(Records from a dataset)

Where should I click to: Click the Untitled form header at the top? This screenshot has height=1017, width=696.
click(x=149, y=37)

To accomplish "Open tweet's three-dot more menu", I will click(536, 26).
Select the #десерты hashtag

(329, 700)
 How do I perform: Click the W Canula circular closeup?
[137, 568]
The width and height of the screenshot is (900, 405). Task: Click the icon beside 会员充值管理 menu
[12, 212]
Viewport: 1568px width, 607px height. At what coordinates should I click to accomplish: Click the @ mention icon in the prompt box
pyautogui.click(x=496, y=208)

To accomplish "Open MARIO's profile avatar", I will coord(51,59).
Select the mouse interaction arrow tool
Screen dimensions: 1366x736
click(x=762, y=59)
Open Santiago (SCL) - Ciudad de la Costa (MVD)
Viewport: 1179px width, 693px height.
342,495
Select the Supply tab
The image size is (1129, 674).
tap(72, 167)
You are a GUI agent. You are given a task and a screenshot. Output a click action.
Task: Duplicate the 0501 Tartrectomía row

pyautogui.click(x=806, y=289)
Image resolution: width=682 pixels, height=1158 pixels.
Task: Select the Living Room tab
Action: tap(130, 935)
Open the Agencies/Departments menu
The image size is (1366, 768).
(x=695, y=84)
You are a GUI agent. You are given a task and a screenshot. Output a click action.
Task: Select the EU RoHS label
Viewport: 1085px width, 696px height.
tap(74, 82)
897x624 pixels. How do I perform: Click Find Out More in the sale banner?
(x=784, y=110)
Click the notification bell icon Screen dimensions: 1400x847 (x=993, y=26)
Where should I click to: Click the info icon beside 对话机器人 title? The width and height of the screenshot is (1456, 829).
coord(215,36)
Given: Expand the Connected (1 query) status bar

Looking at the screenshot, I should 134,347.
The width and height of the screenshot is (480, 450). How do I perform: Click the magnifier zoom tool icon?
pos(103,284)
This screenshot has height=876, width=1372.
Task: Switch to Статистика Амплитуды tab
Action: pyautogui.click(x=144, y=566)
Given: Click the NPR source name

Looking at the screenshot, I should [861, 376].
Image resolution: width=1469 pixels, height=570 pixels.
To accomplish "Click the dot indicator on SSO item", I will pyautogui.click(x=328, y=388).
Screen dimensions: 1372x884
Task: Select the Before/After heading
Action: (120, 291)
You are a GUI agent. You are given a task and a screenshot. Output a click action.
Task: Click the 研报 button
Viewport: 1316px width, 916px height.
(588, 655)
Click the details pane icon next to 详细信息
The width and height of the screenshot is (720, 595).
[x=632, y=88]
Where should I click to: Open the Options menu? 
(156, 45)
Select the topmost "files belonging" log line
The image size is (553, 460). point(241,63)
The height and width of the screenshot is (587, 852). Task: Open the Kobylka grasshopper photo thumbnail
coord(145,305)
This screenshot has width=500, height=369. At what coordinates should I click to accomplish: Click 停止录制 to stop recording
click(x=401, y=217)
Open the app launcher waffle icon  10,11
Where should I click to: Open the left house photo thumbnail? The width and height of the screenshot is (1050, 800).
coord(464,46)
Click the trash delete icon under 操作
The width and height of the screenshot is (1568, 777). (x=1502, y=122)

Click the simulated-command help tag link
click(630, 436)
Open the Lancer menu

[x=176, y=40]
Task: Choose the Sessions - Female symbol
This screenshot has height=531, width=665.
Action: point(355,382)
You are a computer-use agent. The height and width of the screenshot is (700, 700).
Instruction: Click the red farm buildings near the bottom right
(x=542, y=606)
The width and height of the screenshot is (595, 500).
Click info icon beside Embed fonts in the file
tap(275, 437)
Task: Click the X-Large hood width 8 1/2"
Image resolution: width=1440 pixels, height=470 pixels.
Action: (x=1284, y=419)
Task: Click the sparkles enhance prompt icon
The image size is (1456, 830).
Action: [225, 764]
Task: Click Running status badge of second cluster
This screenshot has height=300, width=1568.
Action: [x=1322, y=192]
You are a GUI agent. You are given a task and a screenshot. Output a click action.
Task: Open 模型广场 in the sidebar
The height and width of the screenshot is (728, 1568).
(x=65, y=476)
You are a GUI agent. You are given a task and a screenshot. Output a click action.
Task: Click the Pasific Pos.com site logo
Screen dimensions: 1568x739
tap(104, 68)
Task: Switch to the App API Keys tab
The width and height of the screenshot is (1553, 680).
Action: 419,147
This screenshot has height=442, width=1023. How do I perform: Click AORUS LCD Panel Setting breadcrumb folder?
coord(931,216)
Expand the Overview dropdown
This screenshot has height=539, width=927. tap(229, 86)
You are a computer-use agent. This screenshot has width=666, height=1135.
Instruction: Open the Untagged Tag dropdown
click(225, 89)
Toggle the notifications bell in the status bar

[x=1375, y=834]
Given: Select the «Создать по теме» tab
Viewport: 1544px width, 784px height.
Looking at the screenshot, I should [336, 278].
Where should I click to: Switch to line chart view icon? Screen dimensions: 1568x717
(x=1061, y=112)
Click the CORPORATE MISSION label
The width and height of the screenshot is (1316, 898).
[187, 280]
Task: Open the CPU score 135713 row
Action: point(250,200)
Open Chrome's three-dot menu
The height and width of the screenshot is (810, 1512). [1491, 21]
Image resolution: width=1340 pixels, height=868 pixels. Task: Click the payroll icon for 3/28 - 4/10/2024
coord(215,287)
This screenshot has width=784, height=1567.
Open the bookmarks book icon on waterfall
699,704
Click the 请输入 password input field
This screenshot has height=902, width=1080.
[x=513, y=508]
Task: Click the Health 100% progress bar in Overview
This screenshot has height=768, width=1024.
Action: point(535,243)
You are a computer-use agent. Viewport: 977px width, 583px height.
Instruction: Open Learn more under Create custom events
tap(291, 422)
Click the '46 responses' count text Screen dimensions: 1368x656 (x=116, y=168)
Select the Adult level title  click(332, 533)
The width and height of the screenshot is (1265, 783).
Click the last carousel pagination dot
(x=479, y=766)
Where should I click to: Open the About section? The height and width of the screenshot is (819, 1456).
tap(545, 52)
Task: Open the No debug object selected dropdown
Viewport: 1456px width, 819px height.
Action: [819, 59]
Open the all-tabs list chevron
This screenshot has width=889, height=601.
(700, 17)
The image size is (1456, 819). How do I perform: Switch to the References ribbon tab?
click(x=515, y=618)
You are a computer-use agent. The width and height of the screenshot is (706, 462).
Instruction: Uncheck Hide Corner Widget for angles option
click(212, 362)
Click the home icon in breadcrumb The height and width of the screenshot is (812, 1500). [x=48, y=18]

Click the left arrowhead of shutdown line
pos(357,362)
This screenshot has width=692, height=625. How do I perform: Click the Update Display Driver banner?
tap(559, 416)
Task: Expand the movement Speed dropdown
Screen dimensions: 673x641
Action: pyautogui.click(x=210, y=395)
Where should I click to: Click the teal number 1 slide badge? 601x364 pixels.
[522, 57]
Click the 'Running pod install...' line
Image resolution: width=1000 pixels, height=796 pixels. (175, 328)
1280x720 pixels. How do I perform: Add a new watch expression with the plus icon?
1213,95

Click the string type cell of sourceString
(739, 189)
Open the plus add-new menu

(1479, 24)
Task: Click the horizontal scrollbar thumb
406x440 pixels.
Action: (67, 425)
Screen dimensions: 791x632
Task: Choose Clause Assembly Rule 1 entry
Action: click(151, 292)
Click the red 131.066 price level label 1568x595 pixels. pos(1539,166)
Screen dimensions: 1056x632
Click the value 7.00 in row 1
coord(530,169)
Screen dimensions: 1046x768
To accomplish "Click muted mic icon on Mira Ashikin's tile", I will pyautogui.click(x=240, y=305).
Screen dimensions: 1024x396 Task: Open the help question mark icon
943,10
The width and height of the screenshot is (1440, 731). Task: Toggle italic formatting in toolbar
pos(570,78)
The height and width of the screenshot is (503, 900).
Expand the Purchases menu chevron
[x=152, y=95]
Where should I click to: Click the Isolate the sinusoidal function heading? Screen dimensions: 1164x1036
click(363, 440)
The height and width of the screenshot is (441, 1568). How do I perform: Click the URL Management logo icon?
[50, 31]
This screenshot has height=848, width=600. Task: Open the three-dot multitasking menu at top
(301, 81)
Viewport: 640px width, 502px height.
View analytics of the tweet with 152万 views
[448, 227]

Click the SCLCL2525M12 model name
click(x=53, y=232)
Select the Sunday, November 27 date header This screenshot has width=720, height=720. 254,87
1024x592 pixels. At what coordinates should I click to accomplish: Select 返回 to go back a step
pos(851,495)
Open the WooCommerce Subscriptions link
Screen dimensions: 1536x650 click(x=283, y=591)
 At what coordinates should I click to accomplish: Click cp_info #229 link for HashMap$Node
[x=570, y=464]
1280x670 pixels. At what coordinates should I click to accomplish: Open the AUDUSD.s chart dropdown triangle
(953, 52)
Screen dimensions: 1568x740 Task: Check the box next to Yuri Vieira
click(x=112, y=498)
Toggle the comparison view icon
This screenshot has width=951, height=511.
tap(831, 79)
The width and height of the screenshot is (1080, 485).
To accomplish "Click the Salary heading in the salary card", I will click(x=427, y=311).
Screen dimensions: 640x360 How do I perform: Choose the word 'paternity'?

WHAT YOU SHOULD DO: Give as a numbered list, leaving out blank lines, the items above starting with the line that contains "Click the string type cell of sourceString" and going on through the line that contains "Click the red 131.066".

WRITTEN SOLUTION:
1. Click the string type cell of sourceString
2. (739, 189)
3. Open the plus add-new menu
4. (1479, 24)
5. Task: Click the horizontal scrollbar thumb
6. 406x440 pixels.
7. Action: (67, 425)
8. Screen dimensions: 791x632
9. Task: Choose Clause Assembly Rule 1 entry
10. Action: click(151, 292)
11. Click the red 131.066 price level label 1568x595 pixels. pos(1539,166)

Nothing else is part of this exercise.